**Exercise**. Only lines holding the string "Collapse" are wanted; copy each one from the material.
=== Begin Enclosure ===
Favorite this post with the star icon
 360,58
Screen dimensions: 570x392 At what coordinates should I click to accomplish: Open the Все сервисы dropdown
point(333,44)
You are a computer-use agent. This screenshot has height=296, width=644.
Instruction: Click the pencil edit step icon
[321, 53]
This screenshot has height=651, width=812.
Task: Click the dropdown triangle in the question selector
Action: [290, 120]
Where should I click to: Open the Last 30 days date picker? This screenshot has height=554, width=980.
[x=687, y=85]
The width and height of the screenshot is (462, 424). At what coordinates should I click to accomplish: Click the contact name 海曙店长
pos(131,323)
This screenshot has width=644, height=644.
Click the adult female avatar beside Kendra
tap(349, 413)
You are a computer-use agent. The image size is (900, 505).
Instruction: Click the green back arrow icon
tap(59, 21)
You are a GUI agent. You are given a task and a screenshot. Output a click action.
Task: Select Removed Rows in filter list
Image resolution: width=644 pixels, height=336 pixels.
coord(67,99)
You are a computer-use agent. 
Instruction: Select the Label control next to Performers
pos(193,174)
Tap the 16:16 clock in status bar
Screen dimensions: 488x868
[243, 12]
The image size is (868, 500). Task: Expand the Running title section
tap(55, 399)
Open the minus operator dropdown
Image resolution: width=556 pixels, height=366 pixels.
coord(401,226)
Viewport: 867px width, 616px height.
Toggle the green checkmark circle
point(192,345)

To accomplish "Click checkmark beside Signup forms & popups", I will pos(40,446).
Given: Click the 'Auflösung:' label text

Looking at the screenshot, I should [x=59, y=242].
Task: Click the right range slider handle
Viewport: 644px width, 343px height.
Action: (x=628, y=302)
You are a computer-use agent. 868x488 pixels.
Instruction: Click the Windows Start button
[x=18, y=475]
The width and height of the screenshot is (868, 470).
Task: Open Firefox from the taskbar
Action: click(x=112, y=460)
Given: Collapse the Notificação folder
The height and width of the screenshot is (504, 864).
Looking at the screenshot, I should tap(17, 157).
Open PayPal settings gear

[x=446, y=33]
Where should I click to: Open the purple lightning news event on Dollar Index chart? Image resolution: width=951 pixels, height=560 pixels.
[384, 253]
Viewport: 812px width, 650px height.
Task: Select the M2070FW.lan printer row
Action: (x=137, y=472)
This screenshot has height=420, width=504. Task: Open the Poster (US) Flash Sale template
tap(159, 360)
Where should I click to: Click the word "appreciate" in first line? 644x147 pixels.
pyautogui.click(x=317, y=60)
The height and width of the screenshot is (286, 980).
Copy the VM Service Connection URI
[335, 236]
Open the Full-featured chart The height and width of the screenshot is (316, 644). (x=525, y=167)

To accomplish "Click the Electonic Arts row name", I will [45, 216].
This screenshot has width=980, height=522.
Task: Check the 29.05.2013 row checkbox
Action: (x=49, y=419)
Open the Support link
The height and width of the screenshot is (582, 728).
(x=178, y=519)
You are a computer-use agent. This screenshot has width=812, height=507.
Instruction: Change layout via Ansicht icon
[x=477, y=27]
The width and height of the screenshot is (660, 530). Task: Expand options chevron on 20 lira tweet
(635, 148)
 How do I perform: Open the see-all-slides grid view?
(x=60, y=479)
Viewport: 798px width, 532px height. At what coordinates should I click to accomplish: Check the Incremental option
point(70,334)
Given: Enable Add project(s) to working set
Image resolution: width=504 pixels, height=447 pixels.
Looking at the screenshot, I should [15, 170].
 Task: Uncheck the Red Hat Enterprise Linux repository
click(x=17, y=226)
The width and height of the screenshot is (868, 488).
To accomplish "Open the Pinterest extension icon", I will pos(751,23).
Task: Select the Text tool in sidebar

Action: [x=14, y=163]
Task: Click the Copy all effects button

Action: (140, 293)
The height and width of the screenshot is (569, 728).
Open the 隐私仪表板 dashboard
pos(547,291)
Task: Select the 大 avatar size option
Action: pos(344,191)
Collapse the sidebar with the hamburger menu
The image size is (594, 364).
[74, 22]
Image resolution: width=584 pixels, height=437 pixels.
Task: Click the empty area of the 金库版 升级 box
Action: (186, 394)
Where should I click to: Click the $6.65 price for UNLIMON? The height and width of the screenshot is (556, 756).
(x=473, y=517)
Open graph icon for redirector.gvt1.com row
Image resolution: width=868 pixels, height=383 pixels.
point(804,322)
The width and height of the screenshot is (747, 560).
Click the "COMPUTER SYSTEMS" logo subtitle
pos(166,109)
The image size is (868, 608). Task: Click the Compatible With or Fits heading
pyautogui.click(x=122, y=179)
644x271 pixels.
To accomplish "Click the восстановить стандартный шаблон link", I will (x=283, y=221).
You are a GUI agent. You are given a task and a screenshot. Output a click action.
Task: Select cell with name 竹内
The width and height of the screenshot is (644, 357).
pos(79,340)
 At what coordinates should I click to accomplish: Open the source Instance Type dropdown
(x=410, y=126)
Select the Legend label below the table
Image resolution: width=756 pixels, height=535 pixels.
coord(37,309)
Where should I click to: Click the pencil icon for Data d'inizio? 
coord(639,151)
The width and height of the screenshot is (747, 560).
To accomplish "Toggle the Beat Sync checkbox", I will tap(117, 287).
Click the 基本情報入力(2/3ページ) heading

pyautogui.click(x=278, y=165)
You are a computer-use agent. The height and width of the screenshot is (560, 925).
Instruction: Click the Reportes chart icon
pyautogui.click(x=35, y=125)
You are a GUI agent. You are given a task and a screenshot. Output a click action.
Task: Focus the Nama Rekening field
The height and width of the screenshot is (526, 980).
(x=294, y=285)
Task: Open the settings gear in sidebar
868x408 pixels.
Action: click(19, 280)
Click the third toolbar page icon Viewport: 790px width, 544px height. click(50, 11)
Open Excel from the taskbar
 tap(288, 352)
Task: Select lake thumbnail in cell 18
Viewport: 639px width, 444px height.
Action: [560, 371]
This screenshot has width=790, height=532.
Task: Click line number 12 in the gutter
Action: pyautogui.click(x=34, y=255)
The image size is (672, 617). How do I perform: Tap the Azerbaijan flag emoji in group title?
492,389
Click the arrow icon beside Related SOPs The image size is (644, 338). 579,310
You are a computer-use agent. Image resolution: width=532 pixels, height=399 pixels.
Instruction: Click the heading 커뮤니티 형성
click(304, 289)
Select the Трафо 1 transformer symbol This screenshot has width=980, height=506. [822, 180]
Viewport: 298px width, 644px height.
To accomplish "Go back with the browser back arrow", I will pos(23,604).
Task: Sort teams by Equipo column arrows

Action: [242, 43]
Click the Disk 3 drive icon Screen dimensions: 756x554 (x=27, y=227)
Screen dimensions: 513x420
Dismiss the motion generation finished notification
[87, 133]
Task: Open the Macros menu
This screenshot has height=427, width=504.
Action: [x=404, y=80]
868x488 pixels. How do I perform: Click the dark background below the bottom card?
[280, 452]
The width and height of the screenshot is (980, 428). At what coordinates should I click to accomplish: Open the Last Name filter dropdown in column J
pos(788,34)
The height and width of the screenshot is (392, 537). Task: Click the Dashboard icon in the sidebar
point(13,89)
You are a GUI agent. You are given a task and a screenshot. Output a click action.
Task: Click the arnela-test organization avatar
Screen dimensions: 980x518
=== End Enclosure ===
**Output of the exercise**.
Given: Collapse the Notificação folder
Collapse the sidebar with the hamburger menu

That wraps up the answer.